:: What the task requires ::
Reproduce the entries in full and exactly. Pictures stay out.

:: Saved data entries ::
☆ ☆ ☆ ☆ ☆

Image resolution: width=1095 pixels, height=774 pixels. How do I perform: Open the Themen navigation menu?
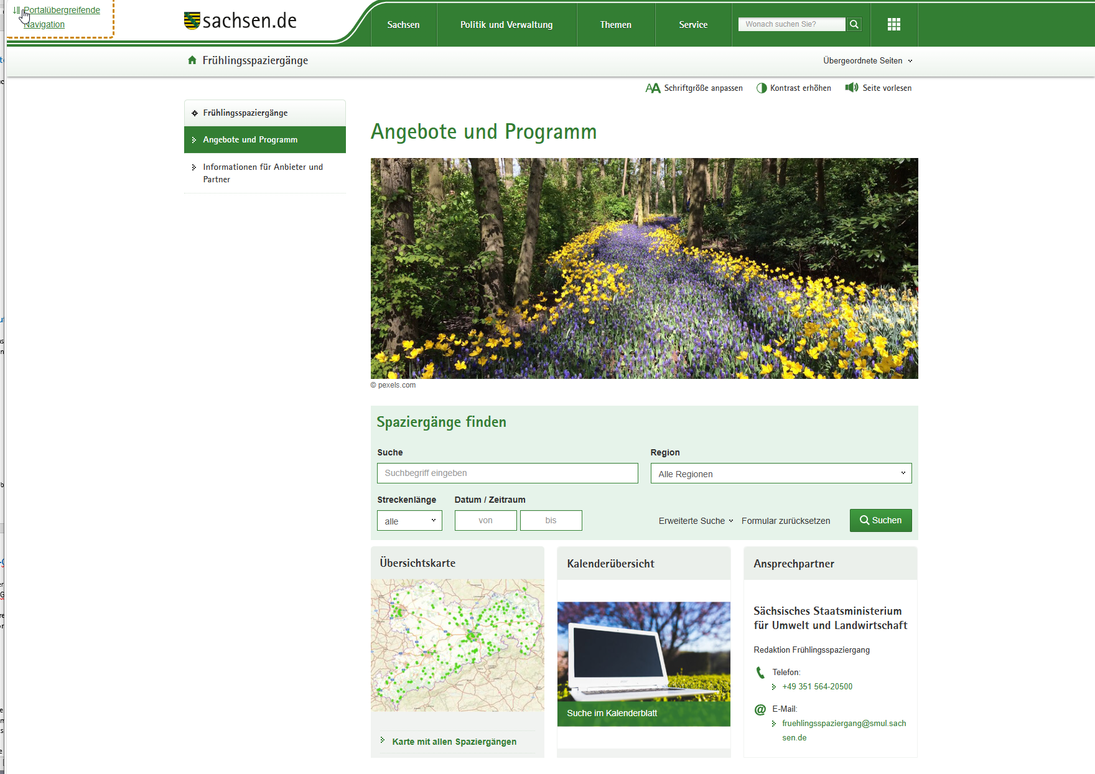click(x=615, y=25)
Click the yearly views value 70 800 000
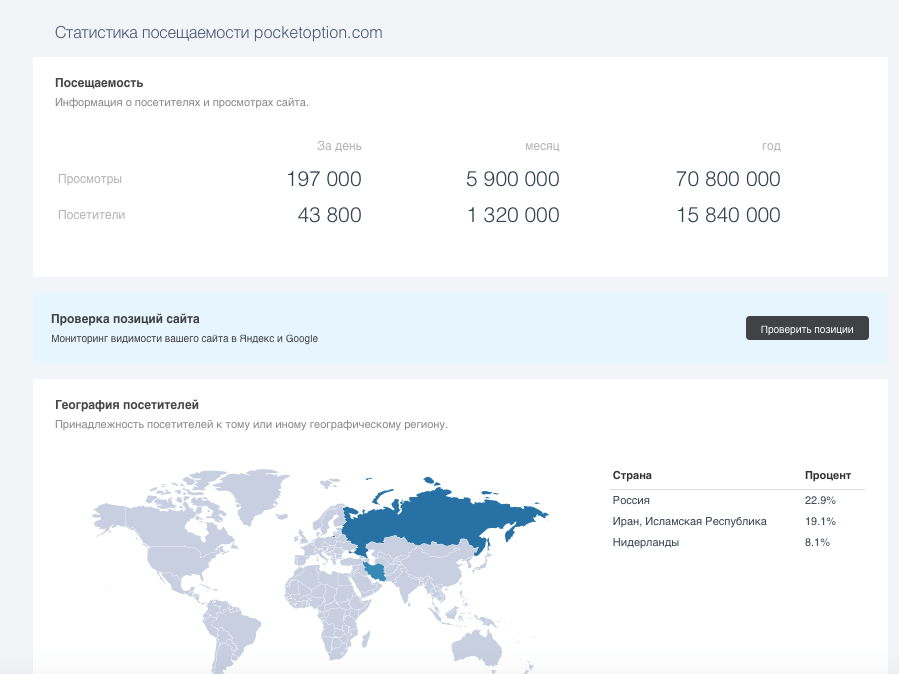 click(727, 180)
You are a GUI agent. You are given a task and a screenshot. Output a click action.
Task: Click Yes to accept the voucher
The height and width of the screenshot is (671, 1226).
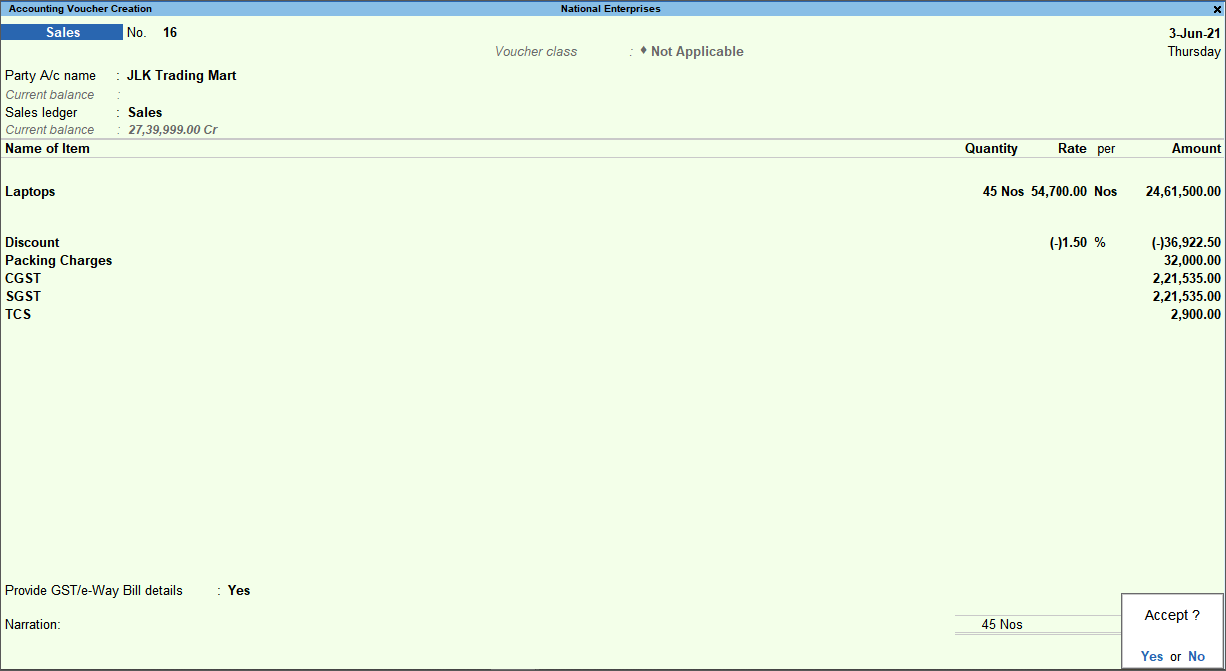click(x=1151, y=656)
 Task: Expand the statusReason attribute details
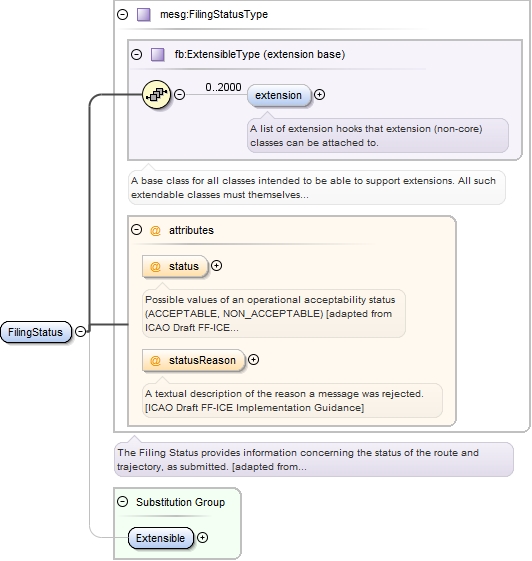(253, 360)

☆ ☆ ☆ ☆ ☆

:: Completed task ::
Image resolution: width=1095 pixels, height=774 pixels. How do I perform: Open the Themen navigation menu?
click(x=615, y=25)
Click the yearly views value 70 800 000
 click(727, 180)
You are a GUI agent. You are given a task and a screenshot. Output a click action.
Task: Click Yes to accept the voucher
The height and width of the screenshot is (671, 1226).
click(x=1151, y=656)
 Task: Expand the statusReason attribute details
(253, 360)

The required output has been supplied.